Source document
- Twitch
- Directed by: Leah Meyerhoff
- Written by: Leah Meyerhoff
- Produced by: Sean Warner
- Starring: Emma Galvin Peter Corrie Toni Meyerhoff
- Edited by: Leah Meyerhoff
- Release date: January 25, 2005;
- Running time: 10 minutes
- Country: United States
- Language: English

= Twitch (film) =

Twitch is a Student Academy Award-nominated short film directed by Leah Meyerhoff and starring Emma Galvin, Peter Corrie and Toni Meyerhoff.

Twitch kicked off the film festival circuit by winning a Grand Jury Prize at Slamdance and going on to screen in over 200 film festivals worldwide. Twitch has since won over a dozen international awards and is currently airing on the Independent Film Channel and Skandinavia TV.

==Plot==
Twitch tells the story of a young girl torn between two worlds: her domestic life, where she must care for her mother who uses a wheelchair, and her escape into the emerging world of sexuality with her eager, hormone-addled boyfriend. Leah's mother plays the Mother role in an essentially autobiographical role for the filmmaker. The making of the film was a component of the IFC series Film School, chronicling the first time filmmaking efforts of four New York University graduate film school students.

Entries provided
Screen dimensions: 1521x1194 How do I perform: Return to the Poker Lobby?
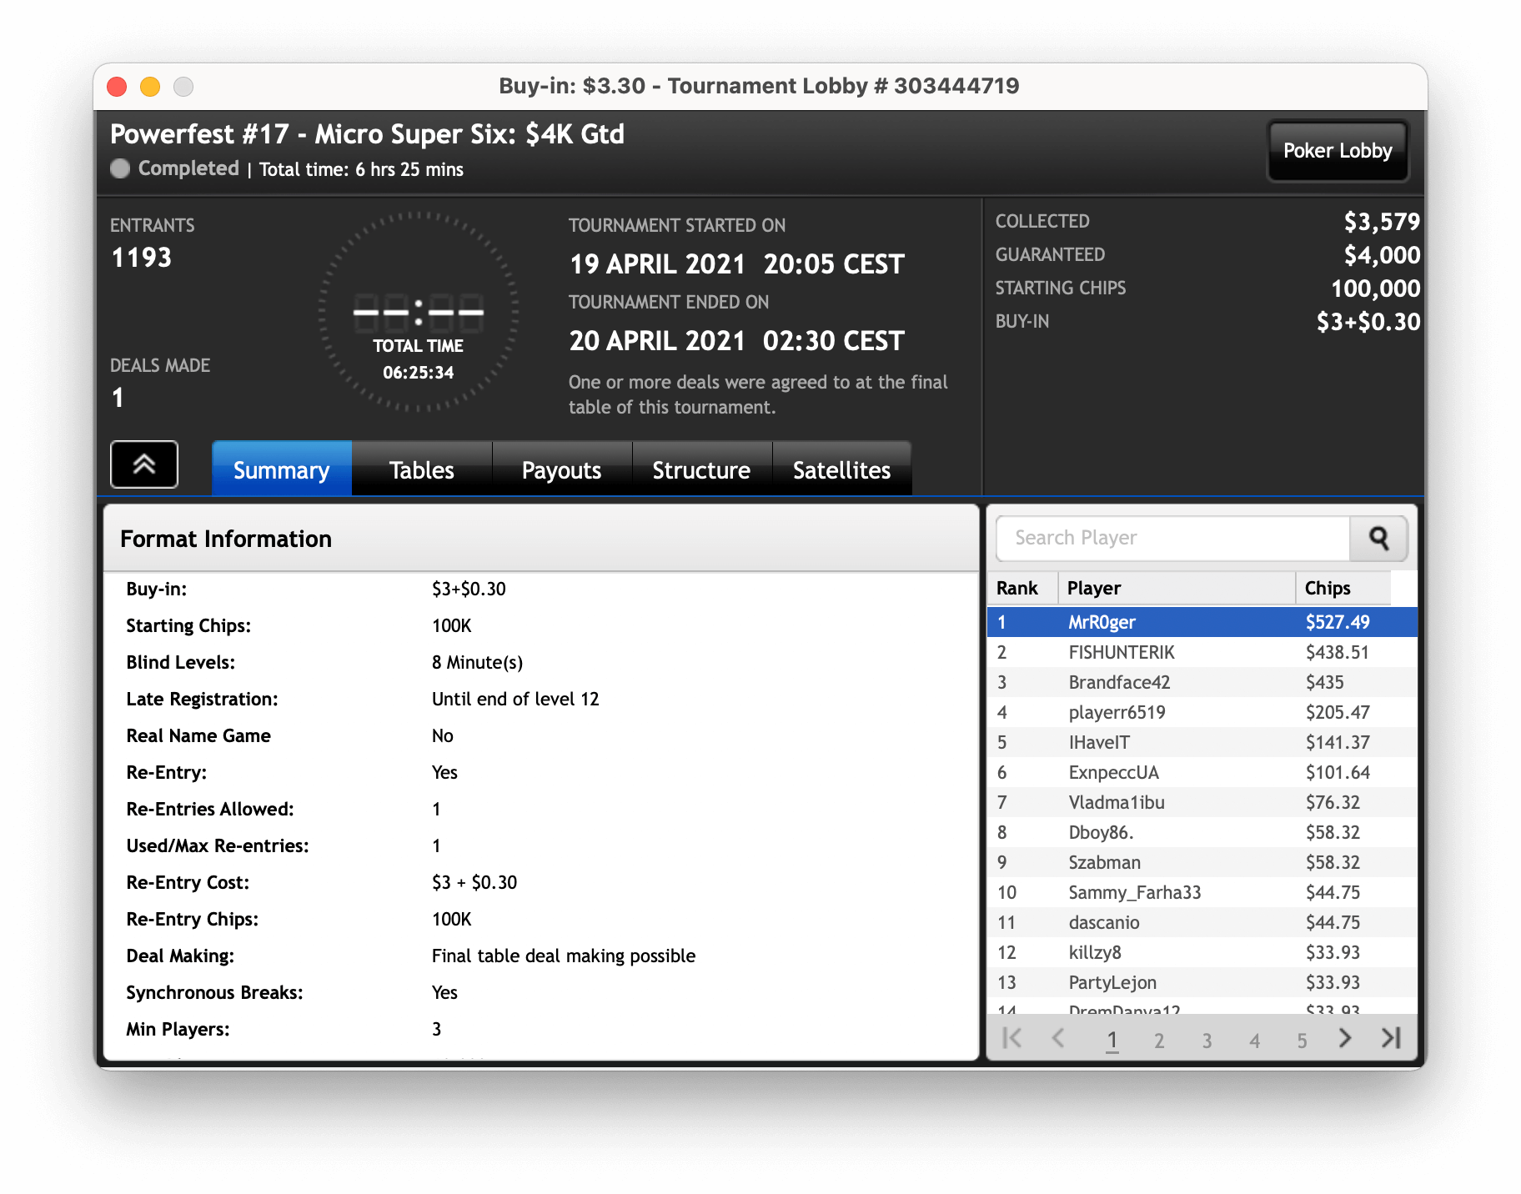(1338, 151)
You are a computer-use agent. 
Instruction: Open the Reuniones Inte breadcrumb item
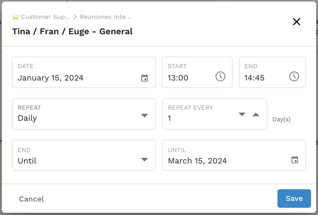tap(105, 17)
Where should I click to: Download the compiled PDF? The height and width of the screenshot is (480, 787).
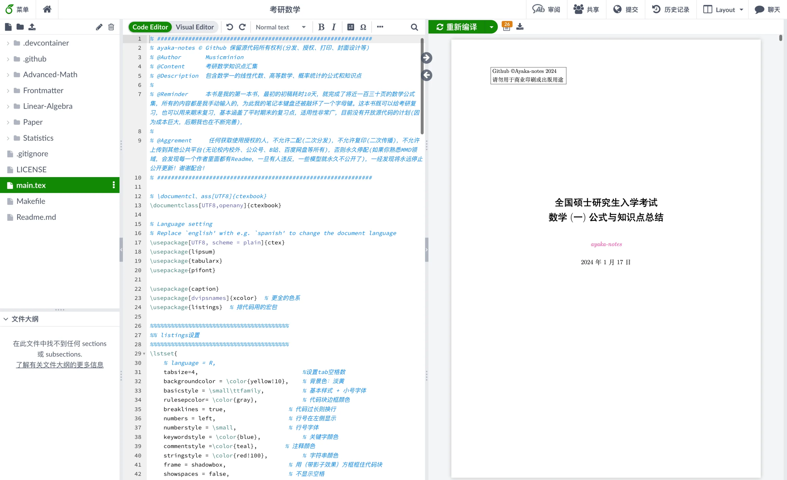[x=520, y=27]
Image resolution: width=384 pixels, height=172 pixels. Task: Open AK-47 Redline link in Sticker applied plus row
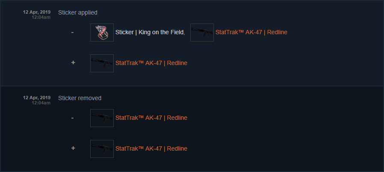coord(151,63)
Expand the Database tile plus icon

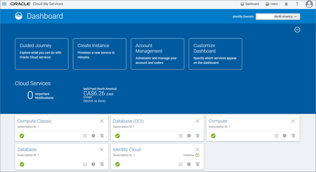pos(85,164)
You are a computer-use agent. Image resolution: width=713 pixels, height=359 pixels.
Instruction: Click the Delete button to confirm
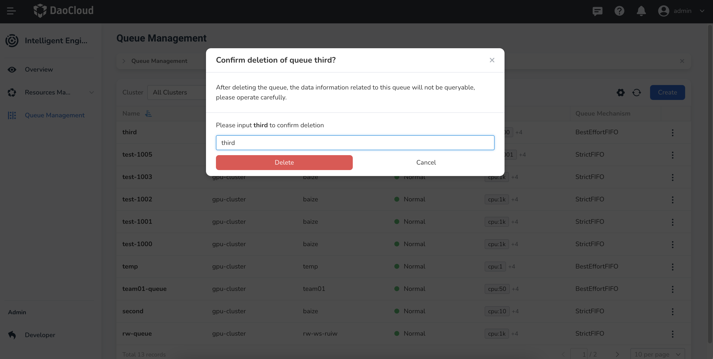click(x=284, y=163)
---
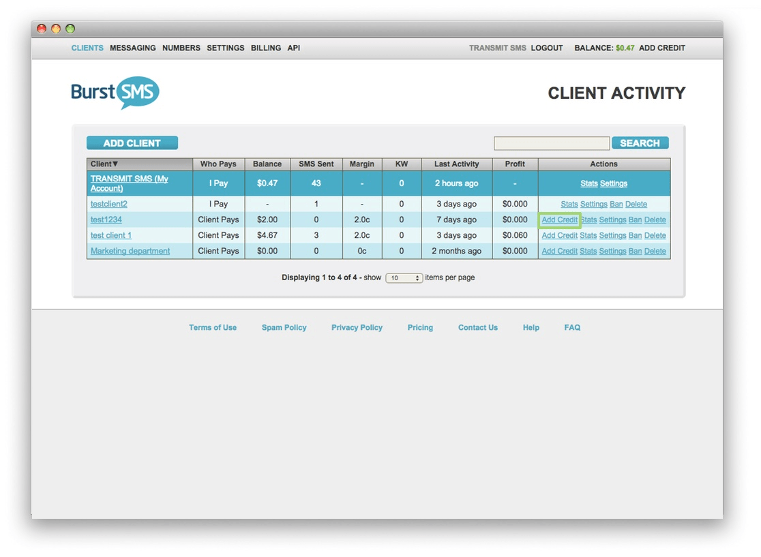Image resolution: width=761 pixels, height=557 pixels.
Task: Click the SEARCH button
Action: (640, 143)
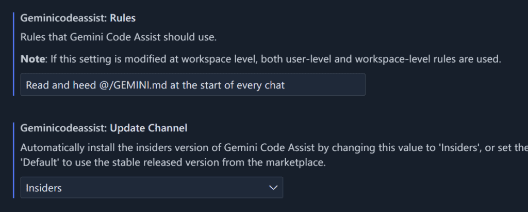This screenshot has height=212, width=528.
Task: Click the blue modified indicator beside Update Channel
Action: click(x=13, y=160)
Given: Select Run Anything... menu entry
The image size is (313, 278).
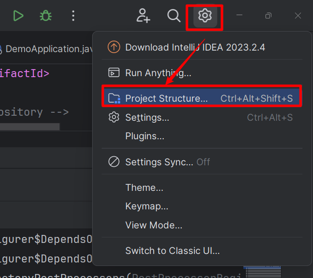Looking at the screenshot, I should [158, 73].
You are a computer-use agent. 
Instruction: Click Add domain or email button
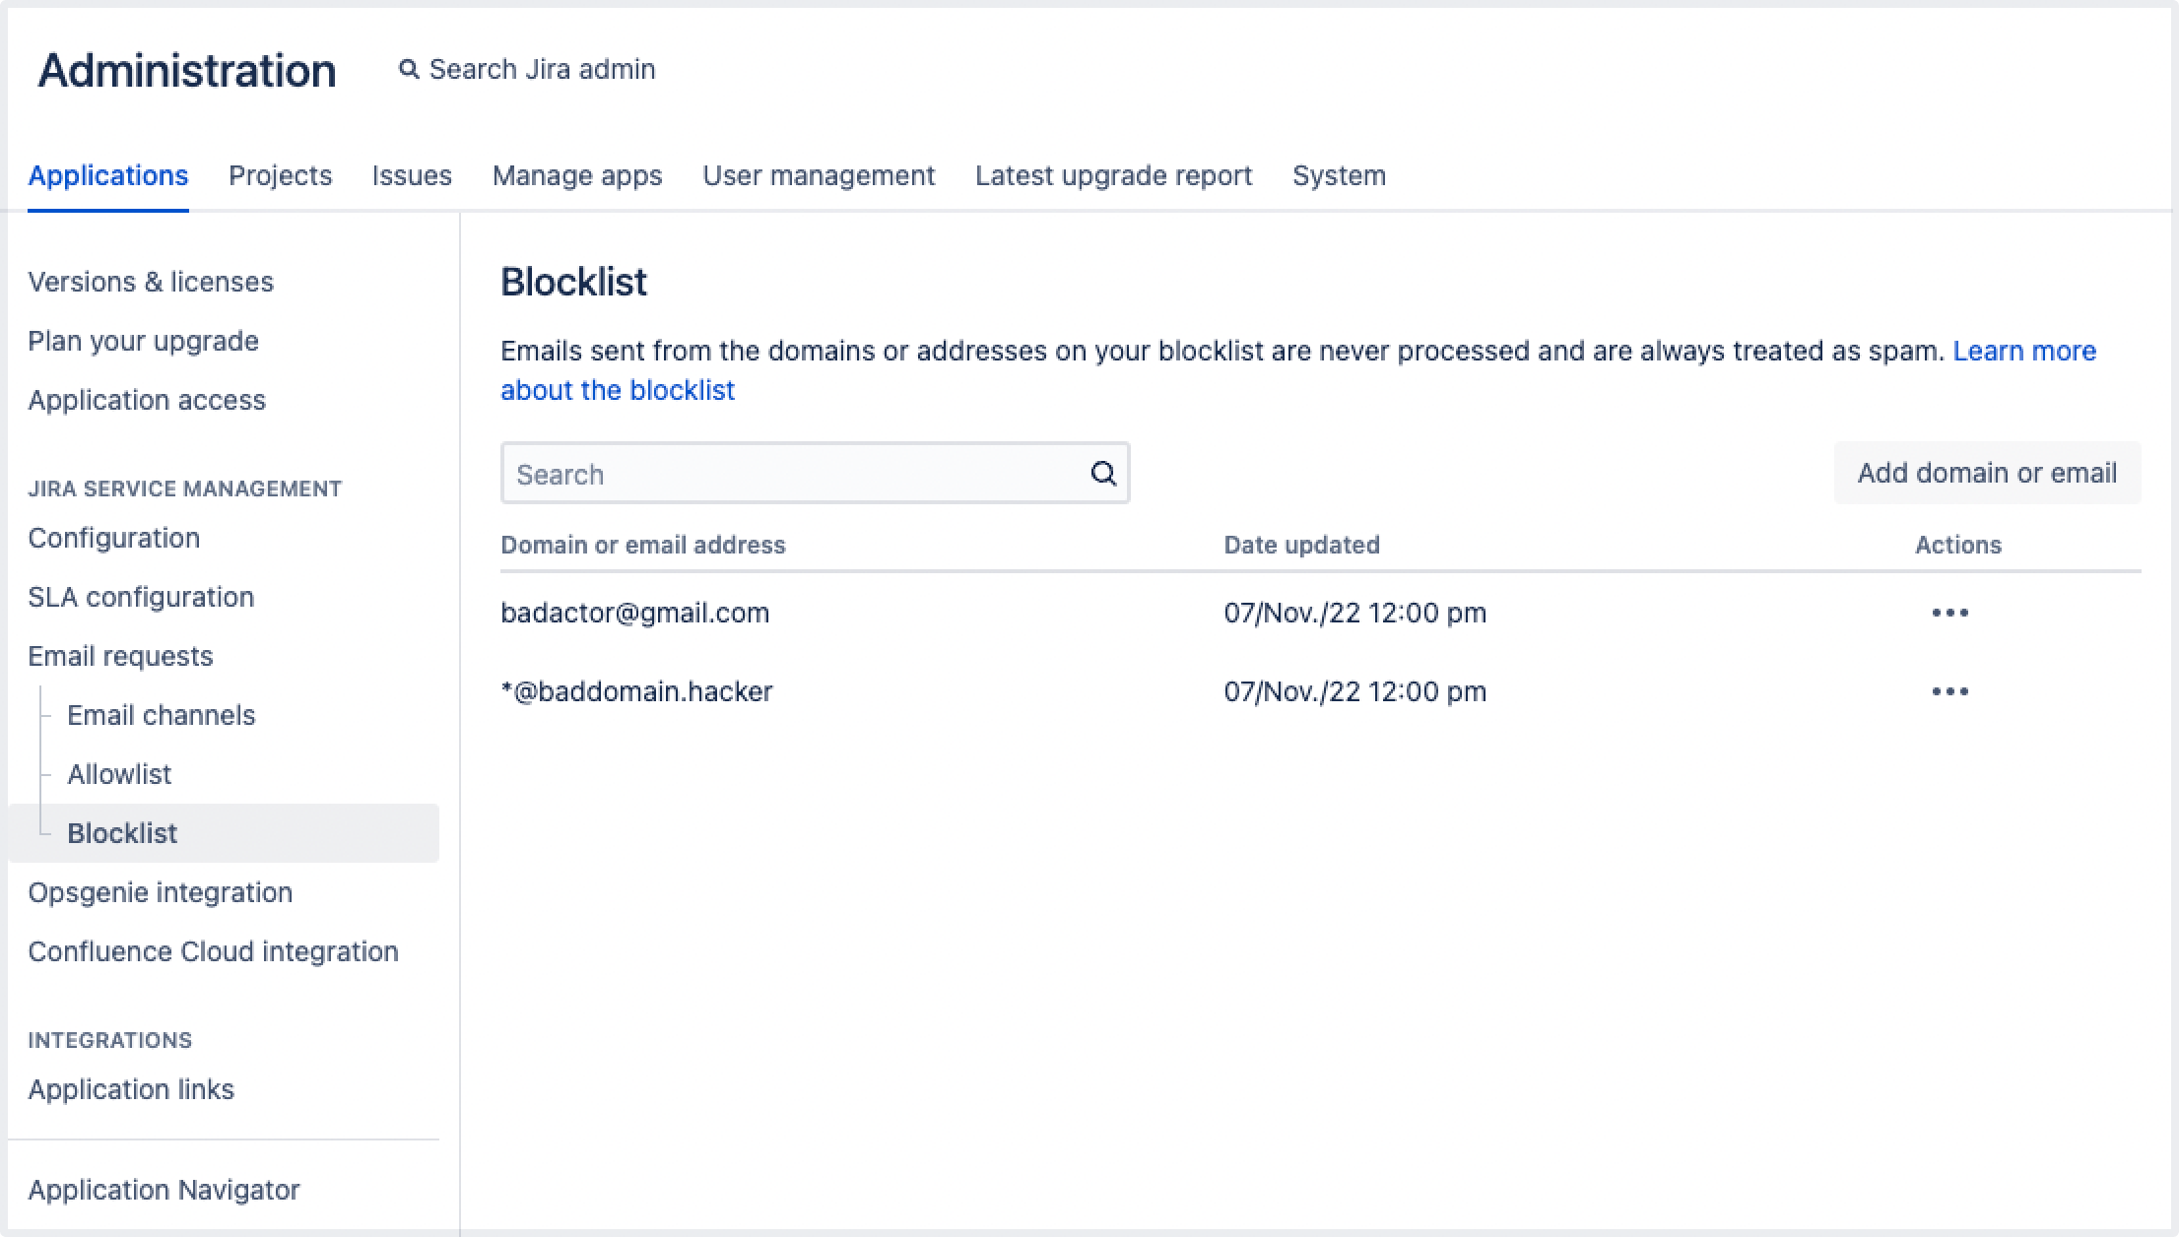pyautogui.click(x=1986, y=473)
---
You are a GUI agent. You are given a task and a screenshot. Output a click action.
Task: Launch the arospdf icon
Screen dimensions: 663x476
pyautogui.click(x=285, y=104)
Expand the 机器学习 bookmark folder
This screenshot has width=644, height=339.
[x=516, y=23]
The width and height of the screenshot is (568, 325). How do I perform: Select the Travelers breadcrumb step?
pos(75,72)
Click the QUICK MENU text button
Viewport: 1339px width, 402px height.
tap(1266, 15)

Required actions
1. Please answer these questions using the Twitch film article:
(a) Who produced the film?
(b) At which festival did it win a Grand Jury Prize?
(c) What IFC series included the making of the film?
2. Reproduce the Twitch film article word for word from "Twitch is a" to "and Skandinavia TV.".

Solution set
1.
(a) Sean Warner
(b) Slamdance
(c) Film School

2.
Twitch is a Student Academy Award-nominated short film directed by Leah Meyerhoff and starring Emma Galvin, Peter Corrie and Toni Meyerhoff.

Twitch kicked off the film festival circuit by winning a Grand Jury Prize at Slamdance and going on to screen in over 200 film festivals worldwide. Twitch has since won over a dozen international awards and is currently airing on the Independent Film Channel and Skandinavia TV.